Powerful performances by a magnificent cast gives this family drama a mesmerizing feel, just as dramatic as all six seasons of "Downton Abbey" whittled down to two and a half hours. There are comic bits here and there that prevent the film from becoming too staid, and the set-up of gentle matriarch Vanessa Redgrave making you care about what happens to her will require the need of Kleenex near by as her light fades and the story moves into new directions. Hopkins, playing a very conflicted man, shows all the human dimensions that makes this character very real, whether grieving over a wife he really didn't spend too much time caring about it seems in life, facing his own ordeal as an adulterer, or unable to forgive himself, both for cheating, keeping the truth away from Thompson and lastly, realizing what a bunch of greedy, selfish offspring he's raised. Prunella Scales is very funny in a small part as Carter and Thompson's no nonsense aunt.
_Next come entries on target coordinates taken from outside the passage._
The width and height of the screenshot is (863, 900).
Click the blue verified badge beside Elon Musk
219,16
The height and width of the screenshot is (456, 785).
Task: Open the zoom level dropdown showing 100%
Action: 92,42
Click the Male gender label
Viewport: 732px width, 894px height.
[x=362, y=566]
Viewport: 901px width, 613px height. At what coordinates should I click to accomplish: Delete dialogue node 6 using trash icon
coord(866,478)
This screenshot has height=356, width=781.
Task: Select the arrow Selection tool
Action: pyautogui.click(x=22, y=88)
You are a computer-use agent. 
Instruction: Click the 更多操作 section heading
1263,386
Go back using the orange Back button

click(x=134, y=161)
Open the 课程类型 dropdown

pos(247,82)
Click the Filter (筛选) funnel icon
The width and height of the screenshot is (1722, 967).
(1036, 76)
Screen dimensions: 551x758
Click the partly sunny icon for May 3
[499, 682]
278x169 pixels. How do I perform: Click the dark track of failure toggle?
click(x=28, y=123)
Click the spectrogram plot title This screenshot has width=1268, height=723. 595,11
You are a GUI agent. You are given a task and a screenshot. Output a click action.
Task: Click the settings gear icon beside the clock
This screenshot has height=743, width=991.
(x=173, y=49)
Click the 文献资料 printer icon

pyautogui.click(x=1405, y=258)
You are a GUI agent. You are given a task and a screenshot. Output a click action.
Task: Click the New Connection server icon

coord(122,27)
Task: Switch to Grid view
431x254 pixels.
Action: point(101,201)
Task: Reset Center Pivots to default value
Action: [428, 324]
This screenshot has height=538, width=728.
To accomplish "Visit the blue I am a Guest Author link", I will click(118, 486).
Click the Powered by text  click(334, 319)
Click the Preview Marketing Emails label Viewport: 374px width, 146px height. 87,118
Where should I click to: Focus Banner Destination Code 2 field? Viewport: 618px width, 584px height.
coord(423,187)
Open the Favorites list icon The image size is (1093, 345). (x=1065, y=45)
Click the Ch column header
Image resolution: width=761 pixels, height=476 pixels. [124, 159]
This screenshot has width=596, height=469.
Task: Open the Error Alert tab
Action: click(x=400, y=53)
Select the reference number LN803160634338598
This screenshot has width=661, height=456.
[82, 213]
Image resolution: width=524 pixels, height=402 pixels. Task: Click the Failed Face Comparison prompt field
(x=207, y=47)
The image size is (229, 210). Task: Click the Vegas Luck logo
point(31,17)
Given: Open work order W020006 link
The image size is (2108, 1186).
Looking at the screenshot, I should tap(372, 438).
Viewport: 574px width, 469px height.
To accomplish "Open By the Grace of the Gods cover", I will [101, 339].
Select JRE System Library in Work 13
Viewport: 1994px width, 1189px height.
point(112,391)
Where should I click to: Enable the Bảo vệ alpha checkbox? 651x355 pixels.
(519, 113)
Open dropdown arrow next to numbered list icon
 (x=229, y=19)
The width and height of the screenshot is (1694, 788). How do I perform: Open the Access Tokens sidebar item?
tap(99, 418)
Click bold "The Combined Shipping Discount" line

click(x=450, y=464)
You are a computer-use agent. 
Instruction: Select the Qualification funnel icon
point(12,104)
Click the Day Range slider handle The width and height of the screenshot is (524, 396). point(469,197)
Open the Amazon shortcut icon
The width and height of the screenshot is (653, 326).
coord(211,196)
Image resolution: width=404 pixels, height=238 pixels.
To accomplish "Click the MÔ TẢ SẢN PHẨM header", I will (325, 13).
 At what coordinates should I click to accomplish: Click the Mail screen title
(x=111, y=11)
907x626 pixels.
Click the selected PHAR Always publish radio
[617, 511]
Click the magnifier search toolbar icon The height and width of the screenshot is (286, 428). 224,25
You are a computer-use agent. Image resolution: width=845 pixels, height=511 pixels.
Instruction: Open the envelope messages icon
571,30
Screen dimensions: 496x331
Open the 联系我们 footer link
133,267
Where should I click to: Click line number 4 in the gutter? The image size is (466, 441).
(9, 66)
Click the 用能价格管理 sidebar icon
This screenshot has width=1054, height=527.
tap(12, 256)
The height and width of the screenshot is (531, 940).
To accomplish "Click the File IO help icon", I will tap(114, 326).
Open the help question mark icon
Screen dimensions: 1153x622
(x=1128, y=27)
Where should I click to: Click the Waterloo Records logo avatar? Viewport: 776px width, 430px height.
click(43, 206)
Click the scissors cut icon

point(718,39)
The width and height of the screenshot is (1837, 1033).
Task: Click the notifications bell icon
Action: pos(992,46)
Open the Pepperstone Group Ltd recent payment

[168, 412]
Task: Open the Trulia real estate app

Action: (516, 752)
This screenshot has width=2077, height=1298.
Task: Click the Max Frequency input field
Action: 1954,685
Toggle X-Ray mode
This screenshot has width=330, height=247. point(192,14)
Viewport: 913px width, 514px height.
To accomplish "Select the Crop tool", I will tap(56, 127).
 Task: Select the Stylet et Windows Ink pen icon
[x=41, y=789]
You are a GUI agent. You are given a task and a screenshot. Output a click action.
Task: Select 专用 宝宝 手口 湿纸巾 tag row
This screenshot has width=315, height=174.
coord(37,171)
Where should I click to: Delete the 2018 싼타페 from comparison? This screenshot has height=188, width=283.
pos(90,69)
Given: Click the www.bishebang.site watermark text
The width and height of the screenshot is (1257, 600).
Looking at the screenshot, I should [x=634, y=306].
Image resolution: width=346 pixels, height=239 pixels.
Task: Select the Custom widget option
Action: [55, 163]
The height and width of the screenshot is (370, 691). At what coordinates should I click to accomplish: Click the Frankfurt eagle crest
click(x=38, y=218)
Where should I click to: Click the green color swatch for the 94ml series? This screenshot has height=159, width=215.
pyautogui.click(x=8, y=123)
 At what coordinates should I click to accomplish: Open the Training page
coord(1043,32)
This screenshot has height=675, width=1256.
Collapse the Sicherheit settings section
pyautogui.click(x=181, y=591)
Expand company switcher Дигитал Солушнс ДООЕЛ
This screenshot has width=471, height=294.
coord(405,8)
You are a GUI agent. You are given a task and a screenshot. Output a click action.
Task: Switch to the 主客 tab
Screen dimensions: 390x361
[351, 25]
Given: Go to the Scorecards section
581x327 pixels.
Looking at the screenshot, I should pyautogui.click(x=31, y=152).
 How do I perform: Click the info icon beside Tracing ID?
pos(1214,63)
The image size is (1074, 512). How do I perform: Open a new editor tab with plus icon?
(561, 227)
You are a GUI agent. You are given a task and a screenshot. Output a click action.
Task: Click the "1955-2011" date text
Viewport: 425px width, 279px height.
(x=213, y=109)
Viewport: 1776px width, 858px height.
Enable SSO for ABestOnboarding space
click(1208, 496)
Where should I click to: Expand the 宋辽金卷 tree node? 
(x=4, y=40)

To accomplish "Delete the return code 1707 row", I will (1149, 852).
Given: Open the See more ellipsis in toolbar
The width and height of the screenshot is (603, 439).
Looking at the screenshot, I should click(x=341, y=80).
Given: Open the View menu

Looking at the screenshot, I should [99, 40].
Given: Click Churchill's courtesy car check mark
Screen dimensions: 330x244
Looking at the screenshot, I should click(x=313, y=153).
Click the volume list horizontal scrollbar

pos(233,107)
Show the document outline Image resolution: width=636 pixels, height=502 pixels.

Carter and Thompson are wonderfully cast as sisters, and while Thompson has the meatier part, Carter is impressive as well. She's moved on from "A Room With a View" to showing here all the tricks she'll later pull out in her character parts in Tim Burton movies. Thompson, deservedly winning an Oscar, is an actress of such gifts, and from the moment you meet her, she's somebody you'll want as a friend as much as Redgrave did. She faces tragedy with such dignity, being independent and resourceful, yet willing to stand by her man no matter how bad things become because she sees the truths that most humans are blind to. It's the writing surrounding these characters that make "Howard's End" a joy to revisit, and while the country home may not be immense like Downton Abbey, you can see why Redgrave adored it and would only want to see it in the hands of somebody she knew would treasure it like she did.